2011-11-23 18:26:18.491: [  OCRRAW][1]propriogid:1_2: INVALID FORMAT
2011-11-23 18:26:18.814: [  OCRRAW][1]iniconfig:No 92 configuration
2011-11-23 18:26:18.814: [  OCRAPI][1]a_init:6a: Backend init successful
2011-11-23 18:26:18.854: [ OCRCONF][1]Initialized DATABASE keys
2011-11-23 18:26:18.859: [ OCRCONF][1]Successfully set skgfr block 0
2011-11-23 18:26:18.859: [ OCRCONF][1]Exiting [status=success]...

此段信息在OTN上存在相同的案例 问题原因是 两边的权限不同

但是经过我们验证 发现没有此类问题

下面很奇怪的就是为什么在 ASMCA 在进行磁盘扫描的时候等待,是什么触发了它的等待 ,他在等待什么

在运行ASMCA同时开一个窗口 tail日志 我们发现:

发生等待是对应的日志是 oracle.asm...fetchdiskgroup。。
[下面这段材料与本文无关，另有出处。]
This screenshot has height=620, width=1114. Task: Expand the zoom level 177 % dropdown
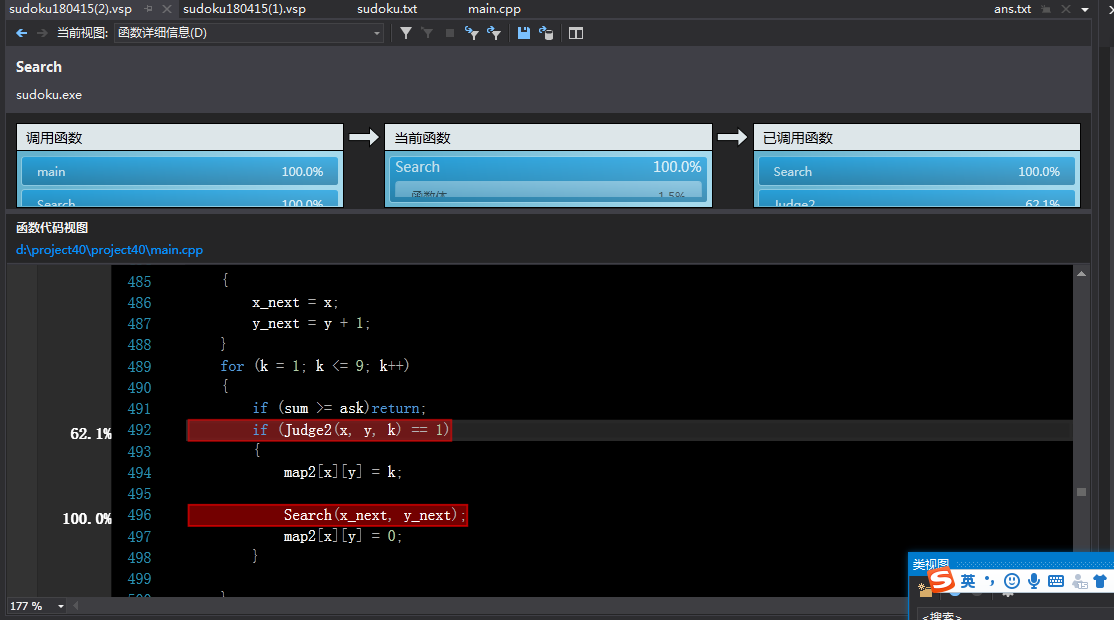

。

根据方法名称推断,正在获得ASM磁盘组信息 。

实用SQLPLUS 进入ASM实例中 查询磁盘组信息

select * from V$ASM_DISKGROUP 发现hang住

不死心啊

select * from V$ASM_DISKGROUP_STAT 这个没hang住

继续

select * from V$ASM_DISK 又hang住了

到底为什么呢?

View Name X$ Table name Description V$ASM_DISKGROUP X$KFGRP performs disk discovery and lists diskgroups V$ASM_DISKGROUP_STAT X$KFGRP_STAT diskgroup stats without disk discovery V$ASM_DISK X$KFDSK, X$KFKID performs disk discovery, lists disks and their usage metrics V$ASM_DISK_STAT X$KFDSK_STAT, X$KFKID lists disks and their usage metrics V$ASM_FILE X$KFFIL lists ASM files, including metadata/asmdisk files V$ASM_ALIAS X$KFALS lists ASM aliases, files and directories V$ASM_TEMPLATE X$KFTMTA lists the available templates and their properties V$ASM_CLIENT X$KFNCL lists DB instances connected to ASM V$ASM_OPERATION X$KFGMG lists rebalancing operations N.A. X$KFKLIB available libraries, includes asmlib path N.A. X$KFDPARTNER lists disk-to-partner relationships N.A. X$KFFXP extent map table for all ASM files N.A. X$KFDAT extent list for all ASM disks N.A. X$KFBH describes the ASM cache (buffer cache of ASM in blocks of 4K (_asm_blksize) N.A. X$KFCCE a linked list of ASM blocks. to be further investiga

现在问题已经很很明显了,就是扫描磁盘的问题。

正所谓点背不能怨社会,命苦不能怨政府 我们打算重来

删除了grid的安装,再次进行grid安装

在建立ASM磁盘组作为仲裁盘的时候,依然可以识别到10块硬盘 但是问题在于 无法识别的硬盘每个都显示为400+T 但是SA给我们的信息是每个磁盘为1T 再次运行bootinfo命令 确认为1T

问题很明显 ,出在存储上。

联系SA 确认存储之前用过,SA只是在LV层面进行了回收,但是在存储层面没有做清空操作,导致磁盘头部存在脏信息。导致ASMCA进程认为该盘有400+T 以至于进行超长时间扫描

解决方法:SA全面清理存储 并重新划分LV 再次进行安装 一切顺利,RAC环境搭建成功。